Even if you were to pipe in five fully independent (iid, yada yada) signals the covariance would be:
E[ A y y' A' ] = E[ A I A' ] = A A'
The eigenvalues of that are:
eig(A*A')
ans =
0.000167972216475
0.025688510850262
0.035666735304024
0.148813869149738
1.042451912479502
So you're really filtering/squishing all the signals down onto one basis function / degree of freedom and of course they'll be hard to recover, whatever method you use.
To find if the signals are mutually independent you could look at the techniques described here In general two random variables are independent if they are orthogonal. This means that: E{s1*s2} = 0 Meaning that the expectation of the random variable s1 multiplied by the random variable s2 is zero. This orthogonality condition is extremely important in statistics and probability and shows up everywhere. Unfortunately it applies to 2 variables at a time. There are multivariable techniques, but none that I would feel comfortable recommending. Another link I dug up was this one, not sure what your application is, but that paper is very well done.

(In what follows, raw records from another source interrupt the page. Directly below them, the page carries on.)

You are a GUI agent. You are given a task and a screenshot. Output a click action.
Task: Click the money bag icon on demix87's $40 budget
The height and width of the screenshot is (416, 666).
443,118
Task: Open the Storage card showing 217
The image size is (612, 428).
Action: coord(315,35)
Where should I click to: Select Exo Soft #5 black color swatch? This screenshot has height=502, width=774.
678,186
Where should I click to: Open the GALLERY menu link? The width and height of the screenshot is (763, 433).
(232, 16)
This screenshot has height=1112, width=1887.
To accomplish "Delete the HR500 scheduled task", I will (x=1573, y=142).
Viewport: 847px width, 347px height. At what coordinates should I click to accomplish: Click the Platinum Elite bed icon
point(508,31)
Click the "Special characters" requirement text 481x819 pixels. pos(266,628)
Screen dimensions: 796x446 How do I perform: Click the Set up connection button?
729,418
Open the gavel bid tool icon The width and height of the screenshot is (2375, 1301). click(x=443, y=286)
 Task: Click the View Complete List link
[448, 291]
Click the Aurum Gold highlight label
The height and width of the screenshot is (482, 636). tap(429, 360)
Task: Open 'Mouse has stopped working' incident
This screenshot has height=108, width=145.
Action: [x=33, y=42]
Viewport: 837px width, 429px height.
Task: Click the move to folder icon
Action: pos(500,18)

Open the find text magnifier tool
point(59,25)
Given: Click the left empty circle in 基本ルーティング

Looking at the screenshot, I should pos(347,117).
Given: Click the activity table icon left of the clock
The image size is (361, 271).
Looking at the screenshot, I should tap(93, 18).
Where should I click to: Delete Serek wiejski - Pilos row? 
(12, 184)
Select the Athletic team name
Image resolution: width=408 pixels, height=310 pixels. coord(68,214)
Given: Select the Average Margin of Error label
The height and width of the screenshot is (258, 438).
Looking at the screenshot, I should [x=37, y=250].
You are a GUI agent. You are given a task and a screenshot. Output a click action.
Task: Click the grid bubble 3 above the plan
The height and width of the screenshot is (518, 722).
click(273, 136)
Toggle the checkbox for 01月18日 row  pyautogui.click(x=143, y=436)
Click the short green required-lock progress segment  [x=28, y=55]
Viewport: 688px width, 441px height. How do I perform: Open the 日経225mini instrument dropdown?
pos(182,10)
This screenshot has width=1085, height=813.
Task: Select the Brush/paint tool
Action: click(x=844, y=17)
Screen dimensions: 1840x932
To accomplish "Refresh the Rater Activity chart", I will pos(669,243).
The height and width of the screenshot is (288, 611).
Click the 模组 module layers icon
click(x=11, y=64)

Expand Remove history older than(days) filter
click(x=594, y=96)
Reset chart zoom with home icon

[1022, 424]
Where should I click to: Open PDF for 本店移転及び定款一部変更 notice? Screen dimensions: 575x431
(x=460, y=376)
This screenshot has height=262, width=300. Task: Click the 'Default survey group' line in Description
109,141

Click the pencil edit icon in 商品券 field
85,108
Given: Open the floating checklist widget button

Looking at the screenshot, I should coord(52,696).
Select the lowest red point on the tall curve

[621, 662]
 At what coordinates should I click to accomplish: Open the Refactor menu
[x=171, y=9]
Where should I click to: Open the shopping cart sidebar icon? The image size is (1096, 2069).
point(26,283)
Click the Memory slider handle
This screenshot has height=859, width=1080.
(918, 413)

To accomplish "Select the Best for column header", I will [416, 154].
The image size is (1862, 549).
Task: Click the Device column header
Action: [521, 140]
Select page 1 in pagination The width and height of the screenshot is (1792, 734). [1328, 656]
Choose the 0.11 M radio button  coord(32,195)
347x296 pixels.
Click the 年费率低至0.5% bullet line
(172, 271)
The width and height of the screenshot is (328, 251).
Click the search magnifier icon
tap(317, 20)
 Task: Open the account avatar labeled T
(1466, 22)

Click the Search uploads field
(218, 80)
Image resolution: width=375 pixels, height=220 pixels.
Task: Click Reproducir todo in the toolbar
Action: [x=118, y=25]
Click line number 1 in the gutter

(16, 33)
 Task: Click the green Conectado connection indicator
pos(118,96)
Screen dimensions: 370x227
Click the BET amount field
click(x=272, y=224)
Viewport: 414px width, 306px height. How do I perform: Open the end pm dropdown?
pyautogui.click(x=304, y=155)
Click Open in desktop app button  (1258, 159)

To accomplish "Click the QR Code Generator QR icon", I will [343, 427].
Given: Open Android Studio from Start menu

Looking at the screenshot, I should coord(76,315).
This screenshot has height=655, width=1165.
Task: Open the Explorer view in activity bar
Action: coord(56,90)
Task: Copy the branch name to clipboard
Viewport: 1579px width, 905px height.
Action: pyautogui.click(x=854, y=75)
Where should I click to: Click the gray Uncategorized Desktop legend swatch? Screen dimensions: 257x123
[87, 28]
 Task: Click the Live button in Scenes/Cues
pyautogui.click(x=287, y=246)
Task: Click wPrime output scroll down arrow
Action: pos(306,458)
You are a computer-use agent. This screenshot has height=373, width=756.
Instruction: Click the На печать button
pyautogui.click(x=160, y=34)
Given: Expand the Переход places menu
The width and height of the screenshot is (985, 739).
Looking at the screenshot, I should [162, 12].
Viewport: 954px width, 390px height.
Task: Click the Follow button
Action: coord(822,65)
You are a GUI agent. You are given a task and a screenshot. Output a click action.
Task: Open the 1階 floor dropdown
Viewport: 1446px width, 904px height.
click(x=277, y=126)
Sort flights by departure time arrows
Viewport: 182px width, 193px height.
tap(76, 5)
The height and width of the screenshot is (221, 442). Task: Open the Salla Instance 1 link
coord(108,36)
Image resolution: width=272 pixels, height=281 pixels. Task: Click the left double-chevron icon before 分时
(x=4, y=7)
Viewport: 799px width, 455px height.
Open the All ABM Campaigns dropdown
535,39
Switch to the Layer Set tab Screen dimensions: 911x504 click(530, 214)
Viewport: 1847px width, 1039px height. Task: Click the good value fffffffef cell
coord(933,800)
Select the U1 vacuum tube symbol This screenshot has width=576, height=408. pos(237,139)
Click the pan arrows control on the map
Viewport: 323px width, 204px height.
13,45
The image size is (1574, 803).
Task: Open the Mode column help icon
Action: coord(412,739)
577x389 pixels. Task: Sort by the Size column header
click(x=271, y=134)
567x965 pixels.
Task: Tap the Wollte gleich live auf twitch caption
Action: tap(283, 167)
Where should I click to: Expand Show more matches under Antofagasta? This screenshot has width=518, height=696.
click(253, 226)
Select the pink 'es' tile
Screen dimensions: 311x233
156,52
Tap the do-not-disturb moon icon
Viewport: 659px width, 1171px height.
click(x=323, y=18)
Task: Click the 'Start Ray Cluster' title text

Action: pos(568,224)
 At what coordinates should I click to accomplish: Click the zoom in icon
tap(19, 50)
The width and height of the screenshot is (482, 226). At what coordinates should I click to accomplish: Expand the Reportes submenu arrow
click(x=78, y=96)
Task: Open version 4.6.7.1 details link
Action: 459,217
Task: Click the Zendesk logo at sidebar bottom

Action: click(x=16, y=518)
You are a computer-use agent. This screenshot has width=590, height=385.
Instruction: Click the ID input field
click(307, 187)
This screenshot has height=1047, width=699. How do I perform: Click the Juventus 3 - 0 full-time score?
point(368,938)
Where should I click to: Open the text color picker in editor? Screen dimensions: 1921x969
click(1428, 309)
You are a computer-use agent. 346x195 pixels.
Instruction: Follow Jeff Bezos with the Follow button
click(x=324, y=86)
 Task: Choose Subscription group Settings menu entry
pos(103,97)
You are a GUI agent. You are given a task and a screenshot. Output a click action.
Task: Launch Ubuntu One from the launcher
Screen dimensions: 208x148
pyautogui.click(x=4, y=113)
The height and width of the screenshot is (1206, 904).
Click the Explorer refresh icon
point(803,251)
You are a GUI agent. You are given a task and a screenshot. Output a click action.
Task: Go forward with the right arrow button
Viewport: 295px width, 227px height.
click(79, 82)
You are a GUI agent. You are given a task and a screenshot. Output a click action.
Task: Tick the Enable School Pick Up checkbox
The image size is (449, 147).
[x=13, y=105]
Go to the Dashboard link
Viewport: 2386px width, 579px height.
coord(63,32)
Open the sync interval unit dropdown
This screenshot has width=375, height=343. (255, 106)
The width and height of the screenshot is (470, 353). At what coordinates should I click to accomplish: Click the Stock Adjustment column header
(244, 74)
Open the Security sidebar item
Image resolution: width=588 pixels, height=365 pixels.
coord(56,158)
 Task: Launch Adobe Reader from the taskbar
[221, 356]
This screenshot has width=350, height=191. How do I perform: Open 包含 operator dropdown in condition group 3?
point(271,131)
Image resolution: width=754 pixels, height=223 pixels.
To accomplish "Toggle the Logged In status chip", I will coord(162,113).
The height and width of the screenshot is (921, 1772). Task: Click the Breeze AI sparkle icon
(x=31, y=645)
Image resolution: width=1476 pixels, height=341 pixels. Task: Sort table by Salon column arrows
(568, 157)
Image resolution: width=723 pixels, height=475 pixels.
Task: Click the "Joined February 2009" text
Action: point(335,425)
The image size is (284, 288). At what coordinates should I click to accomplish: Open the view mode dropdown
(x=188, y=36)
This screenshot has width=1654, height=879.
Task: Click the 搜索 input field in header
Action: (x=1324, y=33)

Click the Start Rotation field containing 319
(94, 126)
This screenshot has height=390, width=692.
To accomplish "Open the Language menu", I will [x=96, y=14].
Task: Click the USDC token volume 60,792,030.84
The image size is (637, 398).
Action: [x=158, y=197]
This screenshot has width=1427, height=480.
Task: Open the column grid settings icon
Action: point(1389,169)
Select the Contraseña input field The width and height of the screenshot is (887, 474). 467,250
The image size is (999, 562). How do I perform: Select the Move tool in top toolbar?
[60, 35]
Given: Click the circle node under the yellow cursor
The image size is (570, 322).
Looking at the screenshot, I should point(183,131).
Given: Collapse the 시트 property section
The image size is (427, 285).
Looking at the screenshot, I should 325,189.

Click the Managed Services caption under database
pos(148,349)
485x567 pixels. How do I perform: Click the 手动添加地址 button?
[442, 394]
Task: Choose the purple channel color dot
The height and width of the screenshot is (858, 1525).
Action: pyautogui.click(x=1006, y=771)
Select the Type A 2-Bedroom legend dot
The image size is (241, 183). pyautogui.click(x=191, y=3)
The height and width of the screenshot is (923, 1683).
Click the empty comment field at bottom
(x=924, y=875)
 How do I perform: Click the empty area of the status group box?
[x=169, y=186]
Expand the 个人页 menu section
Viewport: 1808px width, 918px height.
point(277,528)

When I calculate the covariance matrix I get:
cov(A) =
0.0619 -0.0284 -0.0002 -0.0028 -0.0010
-0.0284 0.0393 0.0049 0.0007 -0.0026
-0.0002 0.0049 0.1259 0.0001 -0.0682
-0.0028 0.0007 0.0001 0.0099 -0.0012
-0.0010 -0.0026 -0.0682 -0.0012 0.0831
With eigenvectors,V and values D:
[V,D] = eig(cov(A))
V =
-0.0871 0.5534 0.0268 -0.8279 0.0063
-0.0592 0.8264 -0.0007 0.5584 -0.0415
-0.0166 -0.0352 0.5914 -0.0087 -0.8054
-0.9937 -0.0973 -0.0400 0.0382 -0.0050
-0.0343 0.0033 0.8050 0.0364 0.5912
D =
0.0097 0 0 0 0
0 0.0200 0 0 0
0 0 0.0330 0 0
0 0 0 0.0812 0
0 0 0 0 0.1762
Here's my code:
x = transpose(0.2:0.2:100);
s1 = (-x.^2 + 100*x + 500) / 3000; % quadratic
s2 = exp(-x / 10); % -ve exponential
s3 = (sin(x)+ 1) * 0.5; % sine
s4 = 0.5 + 0.1 * randn(length(x), 1); % gaussian
s5 = (sawtooth(x, 0.75)+ 1) * 0.5; % sawtooth
A = [s1 s2 s3 s4 s5];
cov(A)
[V,D] = eig(cov(A))
Let me know if I can help any more, or if I misunderstood.
EDIT Properly referred to eigenvalues and vectors, used 0.2 sampling interval added code.